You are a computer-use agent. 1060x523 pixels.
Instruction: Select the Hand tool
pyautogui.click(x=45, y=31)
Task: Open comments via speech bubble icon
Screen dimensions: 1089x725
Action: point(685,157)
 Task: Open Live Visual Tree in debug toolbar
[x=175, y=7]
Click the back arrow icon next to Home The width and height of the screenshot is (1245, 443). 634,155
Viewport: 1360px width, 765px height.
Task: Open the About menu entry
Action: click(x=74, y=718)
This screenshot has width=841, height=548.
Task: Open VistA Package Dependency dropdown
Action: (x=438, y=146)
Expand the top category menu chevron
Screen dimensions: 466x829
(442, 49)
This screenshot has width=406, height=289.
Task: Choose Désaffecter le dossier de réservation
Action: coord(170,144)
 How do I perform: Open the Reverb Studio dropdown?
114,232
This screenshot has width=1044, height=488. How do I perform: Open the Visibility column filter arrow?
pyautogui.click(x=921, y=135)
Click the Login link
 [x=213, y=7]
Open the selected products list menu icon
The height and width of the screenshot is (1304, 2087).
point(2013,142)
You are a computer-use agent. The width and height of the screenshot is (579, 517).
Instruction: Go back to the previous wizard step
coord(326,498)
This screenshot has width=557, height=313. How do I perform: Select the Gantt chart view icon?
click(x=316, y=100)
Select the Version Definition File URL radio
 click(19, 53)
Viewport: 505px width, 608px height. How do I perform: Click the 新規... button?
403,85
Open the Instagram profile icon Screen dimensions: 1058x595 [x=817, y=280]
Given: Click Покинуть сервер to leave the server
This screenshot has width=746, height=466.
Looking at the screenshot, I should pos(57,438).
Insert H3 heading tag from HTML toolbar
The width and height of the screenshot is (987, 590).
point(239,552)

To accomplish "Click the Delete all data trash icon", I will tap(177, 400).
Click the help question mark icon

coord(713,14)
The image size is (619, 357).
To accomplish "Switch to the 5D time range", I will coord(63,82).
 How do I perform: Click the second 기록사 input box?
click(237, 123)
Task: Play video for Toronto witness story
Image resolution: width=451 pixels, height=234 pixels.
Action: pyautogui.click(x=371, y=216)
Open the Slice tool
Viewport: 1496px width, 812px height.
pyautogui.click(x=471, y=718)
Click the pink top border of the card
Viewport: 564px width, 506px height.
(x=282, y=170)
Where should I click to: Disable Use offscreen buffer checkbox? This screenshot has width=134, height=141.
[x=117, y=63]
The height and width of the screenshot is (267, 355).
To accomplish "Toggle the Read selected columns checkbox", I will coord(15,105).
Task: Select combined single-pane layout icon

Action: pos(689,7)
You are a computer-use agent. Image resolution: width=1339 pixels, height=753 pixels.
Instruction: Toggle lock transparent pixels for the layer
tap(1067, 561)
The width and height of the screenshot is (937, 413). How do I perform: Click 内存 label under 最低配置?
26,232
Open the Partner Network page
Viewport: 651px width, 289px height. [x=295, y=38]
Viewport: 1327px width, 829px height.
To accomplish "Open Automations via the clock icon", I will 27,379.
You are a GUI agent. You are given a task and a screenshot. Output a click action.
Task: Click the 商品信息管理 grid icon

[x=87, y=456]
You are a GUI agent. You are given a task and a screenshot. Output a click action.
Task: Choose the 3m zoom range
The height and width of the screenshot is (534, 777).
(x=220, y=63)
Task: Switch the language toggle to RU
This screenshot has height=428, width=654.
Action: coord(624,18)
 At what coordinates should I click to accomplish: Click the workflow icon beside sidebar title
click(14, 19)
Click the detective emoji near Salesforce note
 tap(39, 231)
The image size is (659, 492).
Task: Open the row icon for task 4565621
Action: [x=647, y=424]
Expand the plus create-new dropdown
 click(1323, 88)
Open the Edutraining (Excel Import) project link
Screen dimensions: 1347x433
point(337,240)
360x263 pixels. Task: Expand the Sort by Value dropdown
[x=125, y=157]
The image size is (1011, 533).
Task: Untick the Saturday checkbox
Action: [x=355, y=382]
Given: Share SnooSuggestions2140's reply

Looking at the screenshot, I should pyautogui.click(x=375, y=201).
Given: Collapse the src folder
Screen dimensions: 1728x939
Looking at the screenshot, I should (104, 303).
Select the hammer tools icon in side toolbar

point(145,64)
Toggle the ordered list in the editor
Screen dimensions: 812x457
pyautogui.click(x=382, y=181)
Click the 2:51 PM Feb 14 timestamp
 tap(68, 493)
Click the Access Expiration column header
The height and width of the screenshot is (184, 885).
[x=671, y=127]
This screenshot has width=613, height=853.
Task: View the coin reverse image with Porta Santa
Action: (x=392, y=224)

_The problem_
Could you copy down the data above verbatim, everything from the line containing "Open the Partner Network page" through the line containing "point(145,64)"?

_Full answer_
Open the Partner Network page
Viewport: 651px width, 289px height. [x=295, y=38]
Viewport: 1327px width, 829px height.
To accomplish "Open Automations via the clock icon", I will 27,379.
You are a GUI agent. You are given a task and a screenshot. Output a click action.
Task: Click the 商品信息管理 grid icon

[x=87, y=456]
You are a GUI agent. You are given a task and a screenshot. Output a click action.
Task: Choose the 3m zoom range
The height and width of the screenshot is (534, 777).
(x=220, y=63)
Task: Switch the language toggle to RU
This screenshot has height=428, width=654.
Action: coord(624,18)
 At what coordinates should I click to accomplish: Click the workflow icon beside sidebar title
click(14, 19)
Click the detective emoji near Salesforce note
 tap(39, 231)
The image size is (659, 492).
Task: Open the row icon for task 4565621
Action: [x=647, y=424]
Expand the plus create-new dropdown
 click(1323, 88)
Open the Edutraining (Excel Import) project link
Screen dimensions: 1347x433
point(337,240)
360x263 pixels. Task: Expand the Sort by Value dropdown
[x=125, y=157]
The image size is (1011, 533).
Task: Untick the Saturday checkbox
Action: [x=355, y=382]
Given: Share SnooSuggestions2140's reply

Looking at the screenshot, I should pyautogui.click(x=375, y=201).
Given: Collapse the src folder
Screen dimensions: 1728x939
Looking at the screenshot, I should (104, 303).
Select the hammer tools icon in side toolbar

point(145,64)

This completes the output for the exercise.